**DIRECTIONS FOR THIS TASK:** Tell me how many lines in the data below hold the string "computer", and say nothing else.

==== DATASET EXTRACT ====

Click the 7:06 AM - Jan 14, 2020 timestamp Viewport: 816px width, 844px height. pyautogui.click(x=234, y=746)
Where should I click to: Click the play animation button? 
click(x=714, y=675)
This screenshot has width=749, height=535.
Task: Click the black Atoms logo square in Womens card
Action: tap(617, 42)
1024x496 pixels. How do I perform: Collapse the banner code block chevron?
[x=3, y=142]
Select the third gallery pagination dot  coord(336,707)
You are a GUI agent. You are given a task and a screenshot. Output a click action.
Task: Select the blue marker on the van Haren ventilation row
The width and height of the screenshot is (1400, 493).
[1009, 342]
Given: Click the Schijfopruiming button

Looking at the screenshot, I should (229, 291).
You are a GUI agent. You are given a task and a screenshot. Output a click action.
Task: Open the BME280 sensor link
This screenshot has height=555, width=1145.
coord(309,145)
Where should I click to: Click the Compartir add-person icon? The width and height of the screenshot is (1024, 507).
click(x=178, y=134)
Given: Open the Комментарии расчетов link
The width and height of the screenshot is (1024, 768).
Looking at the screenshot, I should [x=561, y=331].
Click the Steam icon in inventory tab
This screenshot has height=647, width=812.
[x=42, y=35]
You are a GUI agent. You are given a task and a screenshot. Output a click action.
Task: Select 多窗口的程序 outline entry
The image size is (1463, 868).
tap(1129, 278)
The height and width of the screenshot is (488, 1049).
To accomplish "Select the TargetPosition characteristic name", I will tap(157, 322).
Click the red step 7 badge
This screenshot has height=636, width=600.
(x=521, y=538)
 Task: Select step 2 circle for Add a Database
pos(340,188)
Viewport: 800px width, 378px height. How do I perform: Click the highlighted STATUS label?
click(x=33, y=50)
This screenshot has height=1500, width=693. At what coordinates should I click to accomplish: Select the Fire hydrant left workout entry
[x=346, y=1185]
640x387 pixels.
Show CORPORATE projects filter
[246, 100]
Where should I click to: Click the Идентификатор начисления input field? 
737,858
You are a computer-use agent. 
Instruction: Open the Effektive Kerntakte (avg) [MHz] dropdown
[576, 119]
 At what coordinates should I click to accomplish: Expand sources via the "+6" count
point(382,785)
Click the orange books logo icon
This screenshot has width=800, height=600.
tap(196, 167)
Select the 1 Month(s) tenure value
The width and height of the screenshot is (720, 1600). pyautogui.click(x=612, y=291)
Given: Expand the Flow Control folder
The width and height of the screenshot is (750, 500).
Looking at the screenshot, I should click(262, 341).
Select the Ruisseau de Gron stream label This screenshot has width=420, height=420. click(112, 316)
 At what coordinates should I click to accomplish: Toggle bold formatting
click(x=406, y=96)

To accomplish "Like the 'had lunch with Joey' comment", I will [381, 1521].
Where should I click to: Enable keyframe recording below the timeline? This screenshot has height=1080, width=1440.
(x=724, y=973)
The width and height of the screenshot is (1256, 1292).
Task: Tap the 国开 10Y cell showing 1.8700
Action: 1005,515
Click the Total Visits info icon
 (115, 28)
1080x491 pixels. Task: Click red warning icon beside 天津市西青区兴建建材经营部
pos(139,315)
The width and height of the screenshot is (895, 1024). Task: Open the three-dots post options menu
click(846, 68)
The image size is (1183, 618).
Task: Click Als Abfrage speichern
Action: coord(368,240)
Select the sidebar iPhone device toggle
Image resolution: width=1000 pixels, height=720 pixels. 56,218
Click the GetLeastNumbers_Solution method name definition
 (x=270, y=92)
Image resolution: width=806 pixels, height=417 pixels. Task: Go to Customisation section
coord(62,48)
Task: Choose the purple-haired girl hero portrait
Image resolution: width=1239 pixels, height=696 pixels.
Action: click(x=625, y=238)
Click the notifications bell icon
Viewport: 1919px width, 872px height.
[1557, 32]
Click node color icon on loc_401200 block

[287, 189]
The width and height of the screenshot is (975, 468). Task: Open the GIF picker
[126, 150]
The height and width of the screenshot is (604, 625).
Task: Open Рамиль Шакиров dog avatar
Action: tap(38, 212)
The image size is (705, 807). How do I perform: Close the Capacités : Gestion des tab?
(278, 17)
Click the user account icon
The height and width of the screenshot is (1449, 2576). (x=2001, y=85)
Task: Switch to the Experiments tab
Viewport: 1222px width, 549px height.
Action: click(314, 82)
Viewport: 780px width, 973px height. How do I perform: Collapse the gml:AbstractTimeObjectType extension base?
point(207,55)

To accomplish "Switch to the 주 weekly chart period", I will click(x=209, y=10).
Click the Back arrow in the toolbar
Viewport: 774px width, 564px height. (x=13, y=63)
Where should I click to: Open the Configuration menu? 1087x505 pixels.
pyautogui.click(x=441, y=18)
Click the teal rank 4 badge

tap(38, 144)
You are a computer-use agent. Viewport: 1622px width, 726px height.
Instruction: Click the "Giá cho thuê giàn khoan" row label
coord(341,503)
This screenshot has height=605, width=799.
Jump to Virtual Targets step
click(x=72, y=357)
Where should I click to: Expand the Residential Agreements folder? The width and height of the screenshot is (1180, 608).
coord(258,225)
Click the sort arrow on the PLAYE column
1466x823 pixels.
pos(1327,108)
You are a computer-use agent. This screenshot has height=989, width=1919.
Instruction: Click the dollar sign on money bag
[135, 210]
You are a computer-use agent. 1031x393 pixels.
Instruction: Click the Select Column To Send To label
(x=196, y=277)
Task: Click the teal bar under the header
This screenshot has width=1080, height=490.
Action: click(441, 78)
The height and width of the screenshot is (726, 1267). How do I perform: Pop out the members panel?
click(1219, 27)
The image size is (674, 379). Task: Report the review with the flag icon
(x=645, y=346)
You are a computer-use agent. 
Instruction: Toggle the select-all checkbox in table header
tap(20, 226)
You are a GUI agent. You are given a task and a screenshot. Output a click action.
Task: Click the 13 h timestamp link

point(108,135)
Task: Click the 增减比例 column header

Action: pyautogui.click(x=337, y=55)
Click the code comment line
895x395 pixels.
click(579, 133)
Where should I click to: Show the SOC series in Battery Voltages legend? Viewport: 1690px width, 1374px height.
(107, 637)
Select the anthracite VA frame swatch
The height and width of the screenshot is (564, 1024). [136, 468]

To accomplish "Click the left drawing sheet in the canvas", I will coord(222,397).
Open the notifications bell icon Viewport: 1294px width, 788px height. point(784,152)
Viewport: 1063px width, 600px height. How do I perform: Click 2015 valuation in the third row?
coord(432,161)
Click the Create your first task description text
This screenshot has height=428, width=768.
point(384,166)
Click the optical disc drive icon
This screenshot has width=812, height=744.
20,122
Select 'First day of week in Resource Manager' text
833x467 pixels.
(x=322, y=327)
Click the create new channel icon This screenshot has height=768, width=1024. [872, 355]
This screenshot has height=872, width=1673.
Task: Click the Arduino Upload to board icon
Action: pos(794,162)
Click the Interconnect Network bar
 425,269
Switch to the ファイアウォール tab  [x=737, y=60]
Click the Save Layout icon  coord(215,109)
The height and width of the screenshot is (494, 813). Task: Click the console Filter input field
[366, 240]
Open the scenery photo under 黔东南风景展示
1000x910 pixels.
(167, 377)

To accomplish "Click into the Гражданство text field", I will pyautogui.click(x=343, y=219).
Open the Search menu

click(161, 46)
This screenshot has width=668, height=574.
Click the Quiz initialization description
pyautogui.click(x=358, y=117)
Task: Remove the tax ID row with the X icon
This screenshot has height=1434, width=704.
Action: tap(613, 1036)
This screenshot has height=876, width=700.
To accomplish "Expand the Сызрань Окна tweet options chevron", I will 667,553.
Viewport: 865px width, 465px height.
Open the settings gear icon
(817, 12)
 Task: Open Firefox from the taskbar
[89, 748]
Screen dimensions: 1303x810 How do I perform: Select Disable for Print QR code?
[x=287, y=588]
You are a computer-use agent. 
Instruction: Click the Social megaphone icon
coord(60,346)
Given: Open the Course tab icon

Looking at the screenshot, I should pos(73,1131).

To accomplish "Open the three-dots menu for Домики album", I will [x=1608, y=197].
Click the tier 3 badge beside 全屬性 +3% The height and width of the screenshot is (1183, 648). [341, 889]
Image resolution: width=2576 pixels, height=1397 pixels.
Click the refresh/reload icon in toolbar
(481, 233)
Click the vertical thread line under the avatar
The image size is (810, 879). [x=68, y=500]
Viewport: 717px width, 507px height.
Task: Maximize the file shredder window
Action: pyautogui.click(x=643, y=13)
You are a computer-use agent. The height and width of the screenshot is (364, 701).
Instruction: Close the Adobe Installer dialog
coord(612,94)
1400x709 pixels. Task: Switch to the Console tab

====

**OUTPUT:** 7